By finding and exploiting an international niche in the system with its worldwide approach, Iona has become a small-market success story in sports.
"I wouldn't say the program is like Billy Beane in 'Moneyball,'" Iona coach Ricardo Santos said. "It's more like Jonah Hill's character -- one of Beane's disciples that brought his ideas to other clubs and succeeded."
If Iona is Jonah Hill, Providence is Billy Beane. Follow the thread: The Canadian-born Santos ran for Iona from 1995 to 2000 under then-coach Mick Byrne. Santos says the Gaels' success story starts with Byrne taking the concept of looking abroad for talent from his Irish-born coach at Providence College.
Providence and Villanova were the original teams to look abroad, but their focus was far more on Europe.
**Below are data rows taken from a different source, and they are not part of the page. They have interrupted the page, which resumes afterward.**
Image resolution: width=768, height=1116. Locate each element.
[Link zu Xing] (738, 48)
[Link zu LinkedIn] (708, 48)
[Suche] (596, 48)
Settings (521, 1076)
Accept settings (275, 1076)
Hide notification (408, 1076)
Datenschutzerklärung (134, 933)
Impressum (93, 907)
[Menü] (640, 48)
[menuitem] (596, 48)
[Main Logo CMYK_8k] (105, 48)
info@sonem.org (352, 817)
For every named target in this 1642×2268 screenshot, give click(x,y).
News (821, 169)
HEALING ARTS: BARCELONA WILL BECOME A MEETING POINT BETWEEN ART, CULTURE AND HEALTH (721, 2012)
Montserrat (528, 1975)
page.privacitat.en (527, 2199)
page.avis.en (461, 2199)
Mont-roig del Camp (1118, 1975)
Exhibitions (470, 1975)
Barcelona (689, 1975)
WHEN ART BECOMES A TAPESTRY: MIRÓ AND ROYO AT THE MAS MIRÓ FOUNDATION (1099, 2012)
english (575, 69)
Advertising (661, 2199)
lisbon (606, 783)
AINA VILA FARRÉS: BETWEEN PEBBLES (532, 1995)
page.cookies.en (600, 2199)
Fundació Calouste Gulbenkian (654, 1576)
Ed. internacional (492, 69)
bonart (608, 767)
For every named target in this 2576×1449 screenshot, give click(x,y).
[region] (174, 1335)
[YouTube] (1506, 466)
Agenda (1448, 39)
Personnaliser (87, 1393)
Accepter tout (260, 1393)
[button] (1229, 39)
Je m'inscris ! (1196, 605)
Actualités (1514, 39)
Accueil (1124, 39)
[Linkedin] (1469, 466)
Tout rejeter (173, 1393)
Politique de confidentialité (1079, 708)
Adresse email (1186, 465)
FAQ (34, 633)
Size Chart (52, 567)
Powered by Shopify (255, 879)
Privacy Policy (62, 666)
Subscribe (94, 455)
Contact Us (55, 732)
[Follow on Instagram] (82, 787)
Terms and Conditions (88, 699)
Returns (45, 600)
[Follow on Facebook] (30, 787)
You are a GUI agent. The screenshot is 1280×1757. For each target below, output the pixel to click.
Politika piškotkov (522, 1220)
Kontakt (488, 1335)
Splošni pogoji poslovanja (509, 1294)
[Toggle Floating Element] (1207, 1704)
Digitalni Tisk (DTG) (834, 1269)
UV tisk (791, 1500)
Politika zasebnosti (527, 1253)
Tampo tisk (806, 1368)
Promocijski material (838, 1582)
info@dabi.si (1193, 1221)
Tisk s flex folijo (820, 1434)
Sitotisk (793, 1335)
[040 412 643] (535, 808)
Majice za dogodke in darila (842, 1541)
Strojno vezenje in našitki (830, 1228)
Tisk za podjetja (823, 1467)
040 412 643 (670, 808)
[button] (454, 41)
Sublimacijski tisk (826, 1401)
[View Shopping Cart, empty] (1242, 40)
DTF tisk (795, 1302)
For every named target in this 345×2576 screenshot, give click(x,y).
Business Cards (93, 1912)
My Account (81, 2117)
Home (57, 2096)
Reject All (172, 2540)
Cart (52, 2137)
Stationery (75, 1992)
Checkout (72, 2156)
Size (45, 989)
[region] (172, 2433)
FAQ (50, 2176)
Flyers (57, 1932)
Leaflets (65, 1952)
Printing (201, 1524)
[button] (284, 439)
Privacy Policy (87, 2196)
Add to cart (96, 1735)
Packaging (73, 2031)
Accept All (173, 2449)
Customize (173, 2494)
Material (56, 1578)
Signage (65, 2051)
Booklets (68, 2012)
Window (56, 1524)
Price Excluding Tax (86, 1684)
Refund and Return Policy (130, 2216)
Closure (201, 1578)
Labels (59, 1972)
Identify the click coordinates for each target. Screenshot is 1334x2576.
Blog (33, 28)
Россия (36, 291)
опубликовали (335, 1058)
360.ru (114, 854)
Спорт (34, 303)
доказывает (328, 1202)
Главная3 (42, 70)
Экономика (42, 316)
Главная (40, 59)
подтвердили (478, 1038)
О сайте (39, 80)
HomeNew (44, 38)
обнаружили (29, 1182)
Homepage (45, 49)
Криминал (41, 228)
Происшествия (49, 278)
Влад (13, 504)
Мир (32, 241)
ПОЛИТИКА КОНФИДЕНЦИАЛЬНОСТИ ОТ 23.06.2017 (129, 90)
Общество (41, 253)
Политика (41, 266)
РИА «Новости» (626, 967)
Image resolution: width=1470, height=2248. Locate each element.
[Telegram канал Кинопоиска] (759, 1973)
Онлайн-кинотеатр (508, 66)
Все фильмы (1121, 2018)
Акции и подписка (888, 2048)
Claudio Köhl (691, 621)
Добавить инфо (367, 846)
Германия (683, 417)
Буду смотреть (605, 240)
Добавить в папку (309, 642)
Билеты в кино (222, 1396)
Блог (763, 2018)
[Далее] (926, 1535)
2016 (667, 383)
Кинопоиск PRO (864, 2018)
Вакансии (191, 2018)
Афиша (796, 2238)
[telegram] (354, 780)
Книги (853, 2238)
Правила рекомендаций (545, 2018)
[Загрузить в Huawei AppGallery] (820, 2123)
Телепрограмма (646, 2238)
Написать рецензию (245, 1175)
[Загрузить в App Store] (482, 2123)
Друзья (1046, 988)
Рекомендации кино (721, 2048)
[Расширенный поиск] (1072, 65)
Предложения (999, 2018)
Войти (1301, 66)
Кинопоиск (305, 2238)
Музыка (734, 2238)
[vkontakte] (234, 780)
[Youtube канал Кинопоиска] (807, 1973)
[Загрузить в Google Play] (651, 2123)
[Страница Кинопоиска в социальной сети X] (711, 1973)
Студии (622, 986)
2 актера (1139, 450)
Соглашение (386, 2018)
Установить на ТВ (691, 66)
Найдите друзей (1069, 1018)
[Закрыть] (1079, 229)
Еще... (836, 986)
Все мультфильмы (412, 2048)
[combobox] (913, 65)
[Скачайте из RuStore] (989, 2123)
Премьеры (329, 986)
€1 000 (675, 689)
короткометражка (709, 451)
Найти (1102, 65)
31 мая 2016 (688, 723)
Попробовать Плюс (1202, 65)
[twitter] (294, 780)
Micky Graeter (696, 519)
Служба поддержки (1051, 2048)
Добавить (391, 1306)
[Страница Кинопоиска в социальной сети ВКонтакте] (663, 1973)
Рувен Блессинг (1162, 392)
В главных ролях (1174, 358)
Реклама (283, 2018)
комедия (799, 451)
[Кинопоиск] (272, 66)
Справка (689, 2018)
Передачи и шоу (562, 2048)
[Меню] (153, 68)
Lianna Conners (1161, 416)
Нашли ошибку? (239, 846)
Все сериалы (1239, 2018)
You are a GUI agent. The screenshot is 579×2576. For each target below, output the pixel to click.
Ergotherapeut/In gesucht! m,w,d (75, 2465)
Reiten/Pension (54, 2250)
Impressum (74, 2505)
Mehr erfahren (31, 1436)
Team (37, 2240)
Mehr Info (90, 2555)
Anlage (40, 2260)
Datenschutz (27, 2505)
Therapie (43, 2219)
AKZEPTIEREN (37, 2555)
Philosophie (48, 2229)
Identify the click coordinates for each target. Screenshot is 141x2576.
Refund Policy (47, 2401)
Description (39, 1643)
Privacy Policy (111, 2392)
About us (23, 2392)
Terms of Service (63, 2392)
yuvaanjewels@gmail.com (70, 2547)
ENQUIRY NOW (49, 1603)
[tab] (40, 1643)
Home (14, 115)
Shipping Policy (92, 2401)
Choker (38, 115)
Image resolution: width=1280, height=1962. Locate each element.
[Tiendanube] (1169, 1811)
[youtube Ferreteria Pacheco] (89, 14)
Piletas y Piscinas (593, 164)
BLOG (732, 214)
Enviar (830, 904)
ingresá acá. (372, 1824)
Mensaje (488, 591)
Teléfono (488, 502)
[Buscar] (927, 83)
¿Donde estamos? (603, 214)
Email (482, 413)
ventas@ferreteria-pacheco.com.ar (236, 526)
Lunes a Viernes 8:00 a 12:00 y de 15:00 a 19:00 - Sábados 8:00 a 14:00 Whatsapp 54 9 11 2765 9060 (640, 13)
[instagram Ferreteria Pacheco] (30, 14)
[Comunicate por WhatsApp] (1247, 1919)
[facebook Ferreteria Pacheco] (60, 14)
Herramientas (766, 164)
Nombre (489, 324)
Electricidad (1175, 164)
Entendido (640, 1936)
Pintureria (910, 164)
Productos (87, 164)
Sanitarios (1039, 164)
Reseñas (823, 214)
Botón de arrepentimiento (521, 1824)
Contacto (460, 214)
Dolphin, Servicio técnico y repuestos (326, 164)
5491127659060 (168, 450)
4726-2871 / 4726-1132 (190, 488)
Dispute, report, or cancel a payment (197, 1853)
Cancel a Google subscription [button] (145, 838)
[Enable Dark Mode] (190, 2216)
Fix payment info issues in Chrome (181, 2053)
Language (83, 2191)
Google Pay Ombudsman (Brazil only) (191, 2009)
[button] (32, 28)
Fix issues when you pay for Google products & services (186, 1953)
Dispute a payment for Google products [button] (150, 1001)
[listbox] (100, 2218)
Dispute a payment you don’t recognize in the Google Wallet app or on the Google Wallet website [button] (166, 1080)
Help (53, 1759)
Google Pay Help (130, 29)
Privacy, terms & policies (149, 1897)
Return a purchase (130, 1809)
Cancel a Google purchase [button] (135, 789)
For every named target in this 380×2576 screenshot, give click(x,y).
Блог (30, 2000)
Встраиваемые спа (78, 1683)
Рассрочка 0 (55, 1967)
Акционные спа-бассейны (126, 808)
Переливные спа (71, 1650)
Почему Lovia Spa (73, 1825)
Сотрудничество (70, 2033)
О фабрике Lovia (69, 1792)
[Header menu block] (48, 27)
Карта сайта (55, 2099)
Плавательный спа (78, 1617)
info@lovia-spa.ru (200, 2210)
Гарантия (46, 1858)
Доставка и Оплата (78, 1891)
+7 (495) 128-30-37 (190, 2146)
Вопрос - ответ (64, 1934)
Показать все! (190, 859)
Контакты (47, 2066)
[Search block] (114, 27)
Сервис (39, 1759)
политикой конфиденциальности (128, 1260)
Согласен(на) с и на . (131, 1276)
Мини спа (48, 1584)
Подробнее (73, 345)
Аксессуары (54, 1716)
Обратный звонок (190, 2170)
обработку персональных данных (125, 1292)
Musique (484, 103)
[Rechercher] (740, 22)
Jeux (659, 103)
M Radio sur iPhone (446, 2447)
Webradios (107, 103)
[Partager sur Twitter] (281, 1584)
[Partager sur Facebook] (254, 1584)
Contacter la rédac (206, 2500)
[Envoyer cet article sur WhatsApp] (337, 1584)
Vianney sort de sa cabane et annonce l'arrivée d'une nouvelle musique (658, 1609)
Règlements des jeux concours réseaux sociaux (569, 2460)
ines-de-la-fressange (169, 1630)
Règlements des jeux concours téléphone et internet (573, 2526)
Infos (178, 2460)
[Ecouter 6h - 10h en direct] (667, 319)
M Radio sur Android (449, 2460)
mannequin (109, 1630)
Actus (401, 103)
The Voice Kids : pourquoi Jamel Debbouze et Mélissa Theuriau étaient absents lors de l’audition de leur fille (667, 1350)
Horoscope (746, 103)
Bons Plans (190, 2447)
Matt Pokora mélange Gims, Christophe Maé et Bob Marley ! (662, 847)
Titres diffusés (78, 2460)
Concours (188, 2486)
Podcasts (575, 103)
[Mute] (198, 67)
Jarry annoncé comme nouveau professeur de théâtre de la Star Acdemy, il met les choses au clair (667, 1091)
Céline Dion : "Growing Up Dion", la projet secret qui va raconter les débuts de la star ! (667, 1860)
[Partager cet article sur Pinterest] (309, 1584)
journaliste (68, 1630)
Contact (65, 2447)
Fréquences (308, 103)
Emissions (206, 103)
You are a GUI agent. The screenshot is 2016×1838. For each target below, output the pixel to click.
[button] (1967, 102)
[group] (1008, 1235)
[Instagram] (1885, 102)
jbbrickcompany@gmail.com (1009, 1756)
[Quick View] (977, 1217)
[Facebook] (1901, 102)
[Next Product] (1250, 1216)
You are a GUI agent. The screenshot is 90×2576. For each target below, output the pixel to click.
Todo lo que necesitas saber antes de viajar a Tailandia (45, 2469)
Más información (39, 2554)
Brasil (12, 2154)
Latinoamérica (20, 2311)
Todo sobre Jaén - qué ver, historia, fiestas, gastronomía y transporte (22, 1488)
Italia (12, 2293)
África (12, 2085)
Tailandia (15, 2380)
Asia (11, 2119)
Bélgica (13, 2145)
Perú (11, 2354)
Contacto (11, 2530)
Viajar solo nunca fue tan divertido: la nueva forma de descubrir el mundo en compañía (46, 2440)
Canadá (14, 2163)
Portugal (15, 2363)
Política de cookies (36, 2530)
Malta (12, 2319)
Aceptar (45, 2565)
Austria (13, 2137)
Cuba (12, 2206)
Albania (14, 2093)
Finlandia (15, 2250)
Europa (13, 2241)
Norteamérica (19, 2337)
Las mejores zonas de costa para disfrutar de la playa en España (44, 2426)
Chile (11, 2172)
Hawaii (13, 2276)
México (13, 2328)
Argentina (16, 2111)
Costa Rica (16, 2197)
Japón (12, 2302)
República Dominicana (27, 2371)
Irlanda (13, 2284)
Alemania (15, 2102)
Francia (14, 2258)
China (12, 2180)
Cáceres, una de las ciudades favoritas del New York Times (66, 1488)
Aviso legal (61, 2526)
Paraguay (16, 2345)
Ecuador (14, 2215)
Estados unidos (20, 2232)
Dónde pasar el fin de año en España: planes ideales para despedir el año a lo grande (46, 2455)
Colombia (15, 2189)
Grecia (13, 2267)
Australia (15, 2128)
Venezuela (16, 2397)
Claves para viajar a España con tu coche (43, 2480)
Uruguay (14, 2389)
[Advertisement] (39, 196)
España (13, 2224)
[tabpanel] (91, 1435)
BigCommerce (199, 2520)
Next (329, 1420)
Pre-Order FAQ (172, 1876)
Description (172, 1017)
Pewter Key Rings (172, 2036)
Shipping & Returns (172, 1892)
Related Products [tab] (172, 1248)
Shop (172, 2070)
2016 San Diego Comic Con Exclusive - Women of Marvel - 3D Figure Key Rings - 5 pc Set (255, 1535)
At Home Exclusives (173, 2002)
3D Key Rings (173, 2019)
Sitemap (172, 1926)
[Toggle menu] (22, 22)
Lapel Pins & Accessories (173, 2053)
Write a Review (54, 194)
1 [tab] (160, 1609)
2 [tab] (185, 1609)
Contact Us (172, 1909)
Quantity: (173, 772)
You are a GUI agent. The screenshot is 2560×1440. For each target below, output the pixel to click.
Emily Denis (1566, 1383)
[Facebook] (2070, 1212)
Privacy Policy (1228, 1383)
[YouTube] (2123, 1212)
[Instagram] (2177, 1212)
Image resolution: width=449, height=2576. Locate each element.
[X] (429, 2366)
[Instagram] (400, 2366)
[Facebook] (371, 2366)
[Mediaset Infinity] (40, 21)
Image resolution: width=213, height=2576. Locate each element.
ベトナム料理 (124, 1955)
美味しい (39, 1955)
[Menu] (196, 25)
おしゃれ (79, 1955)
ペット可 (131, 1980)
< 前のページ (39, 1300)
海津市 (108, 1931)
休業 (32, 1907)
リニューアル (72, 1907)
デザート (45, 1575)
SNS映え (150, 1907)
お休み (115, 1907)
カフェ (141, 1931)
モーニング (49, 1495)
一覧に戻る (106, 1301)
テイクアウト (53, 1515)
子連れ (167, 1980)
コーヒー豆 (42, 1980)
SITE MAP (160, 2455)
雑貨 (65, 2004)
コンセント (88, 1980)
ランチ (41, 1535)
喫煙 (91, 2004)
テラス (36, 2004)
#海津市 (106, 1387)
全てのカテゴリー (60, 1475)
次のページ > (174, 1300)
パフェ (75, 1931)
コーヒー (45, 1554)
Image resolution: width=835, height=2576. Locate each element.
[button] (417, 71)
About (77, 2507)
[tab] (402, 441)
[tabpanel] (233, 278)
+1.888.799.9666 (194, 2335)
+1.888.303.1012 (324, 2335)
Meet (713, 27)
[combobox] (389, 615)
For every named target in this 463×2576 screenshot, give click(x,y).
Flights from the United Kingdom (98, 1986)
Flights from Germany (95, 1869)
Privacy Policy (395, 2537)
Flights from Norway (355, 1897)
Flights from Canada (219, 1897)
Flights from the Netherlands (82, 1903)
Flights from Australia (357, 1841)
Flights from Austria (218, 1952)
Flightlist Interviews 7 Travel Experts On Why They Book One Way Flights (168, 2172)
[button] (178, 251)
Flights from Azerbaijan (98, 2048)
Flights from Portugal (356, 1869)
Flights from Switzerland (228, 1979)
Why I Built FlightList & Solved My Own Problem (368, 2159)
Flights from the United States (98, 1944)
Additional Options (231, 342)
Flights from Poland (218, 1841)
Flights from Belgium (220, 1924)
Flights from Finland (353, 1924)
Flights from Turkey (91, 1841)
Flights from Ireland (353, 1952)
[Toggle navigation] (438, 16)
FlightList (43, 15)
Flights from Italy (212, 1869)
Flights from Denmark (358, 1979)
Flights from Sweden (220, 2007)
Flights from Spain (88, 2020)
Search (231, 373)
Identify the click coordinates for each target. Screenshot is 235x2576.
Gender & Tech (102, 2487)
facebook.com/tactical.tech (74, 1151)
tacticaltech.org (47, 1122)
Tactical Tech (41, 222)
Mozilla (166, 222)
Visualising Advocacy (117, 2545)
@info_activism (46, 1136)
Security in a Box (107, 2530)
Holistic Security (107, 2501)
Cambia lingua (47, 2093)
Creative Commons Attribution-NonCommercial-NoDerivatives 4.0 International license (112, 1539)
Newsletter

Iona goes to all corners of the earth to find talent that fits with the program.
Byrne added to the equation by focusing the team's concentration on the mid-to-long distance track races such as the 800-meter, mile and 2-mile, thereby creating, in essence, a specialty program.
Making it to nationals in 1993 put the team on the map; by the late ’90s, the team's reputation started to build on itself, making recruiting easier both at home and abroad.
For Santos, Byrne's early work in foreign countries has an effect on his recruiting pitches today.
"It's getting harder as the bigger schools start to increasingly look overseas as well, but we still get great international kids because they know Iona, they know we've recruited internationally for years, and they can trust us and what we're about and what we're going to continue to do," Santos said.
Going up against the nation's biggest universities as a tiny school isn't so daunting when you have the world behind you.